What makes babies laugh? - jimsojim
http://www.bbc.com/future/story/20150728-why-do-babies-laugh-out-loud
======
rdtsc
TL;DR: Babies laugh in an interactive or social context. When adults around
them laugh, they laugh with them for example. They look at cues that others
are laughing and are happy, so simply watching someone trip and crack their
head on the floor won't be funny usually (it would probably register as
dangerous and scary).

Of course the important thing that is not mentioned explicitly is that it
makes adults, especially parents, happy and it rewards them, so laughter
becomes a bonding experience. Parents like to hear their baby laugh, they make
the baby laugh, they are happy and baby is happy. And as a result baby bonded
with their caregiver.

I don't remember when my daughter made her first steps on her own, or the
moment she said "daddy", but I remember vividly the context when she belly
laughed for the first time.

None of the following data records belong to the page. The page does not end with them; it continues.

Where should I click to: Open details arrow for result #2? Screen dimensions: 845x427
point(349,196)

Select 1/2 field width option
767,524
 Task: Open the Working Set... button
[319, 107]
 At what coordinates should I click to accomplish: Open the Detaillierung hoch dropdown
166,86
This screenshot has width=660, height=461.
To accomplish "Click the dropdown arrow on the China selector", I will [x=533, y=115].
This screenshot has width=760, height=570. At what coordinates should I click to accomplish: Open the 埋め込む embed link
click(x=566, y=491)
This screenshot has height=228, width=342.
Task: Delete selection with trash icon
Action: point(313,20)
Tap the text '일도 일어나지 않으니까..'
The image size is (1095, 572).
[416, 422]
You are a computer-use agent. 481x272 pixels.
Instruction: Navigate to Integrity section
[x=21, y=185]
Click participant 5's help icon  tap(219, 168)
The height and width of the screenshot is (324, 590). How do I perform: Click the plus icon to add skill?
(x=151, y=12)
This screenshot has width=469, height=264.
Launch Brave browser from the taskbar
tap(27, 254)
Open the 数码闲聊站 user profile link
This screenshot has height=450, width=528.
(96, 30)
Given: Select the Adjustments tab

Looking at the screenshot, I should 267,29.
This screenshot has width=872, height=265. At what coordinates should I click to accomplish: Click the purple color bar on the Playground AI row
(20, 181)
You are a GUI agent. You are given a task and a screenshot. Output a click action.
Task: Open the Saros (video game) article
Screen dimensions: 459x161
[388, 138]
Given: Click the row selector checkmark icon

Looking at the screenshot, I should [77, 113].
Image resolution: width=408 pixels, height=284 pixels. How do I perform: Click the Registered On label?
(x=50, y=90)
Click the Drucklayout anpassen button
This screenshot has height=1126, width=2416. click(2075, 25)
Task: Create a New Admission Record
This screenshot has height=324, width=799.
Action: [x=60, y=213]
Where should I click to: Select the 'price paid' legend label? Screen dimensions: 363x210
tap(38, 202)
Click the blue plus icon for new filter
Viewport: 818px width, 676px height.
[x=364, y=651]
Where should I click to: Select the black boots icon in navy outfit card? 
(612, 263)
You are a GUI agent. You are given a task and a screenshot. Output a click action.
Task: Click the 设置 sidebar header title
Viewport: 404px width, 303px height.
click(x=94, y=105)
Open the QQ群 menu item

For whatever reason that was a very wonderful and
memorable moment that I hope I'll never forget.

------
uidguiudfg34859
I vividly remember the first "joke" I shared with my infant son when he was
about 1-1.5:

He was pointing to colours and my job was to say it out loud. At one point, I
deliberately called black as "green" and he instinctively skipped to the next
color but quickly did a double take and jumped back to the previous one,
thinking he misheard it. I repeated "green" and he looked at me and started
laughing (I was expressionless).

Mind, this was the first time I had done something like this in any context.
And he got it! It was a joke.

Now, at about 5, he gets puns and sarcasm is hit'n'miss. As a side-note, the
whole thing as to how his appreciation for jokes is evolving is interesting.
But the most important thing for me as a parent is enjoying these moments of
laughter.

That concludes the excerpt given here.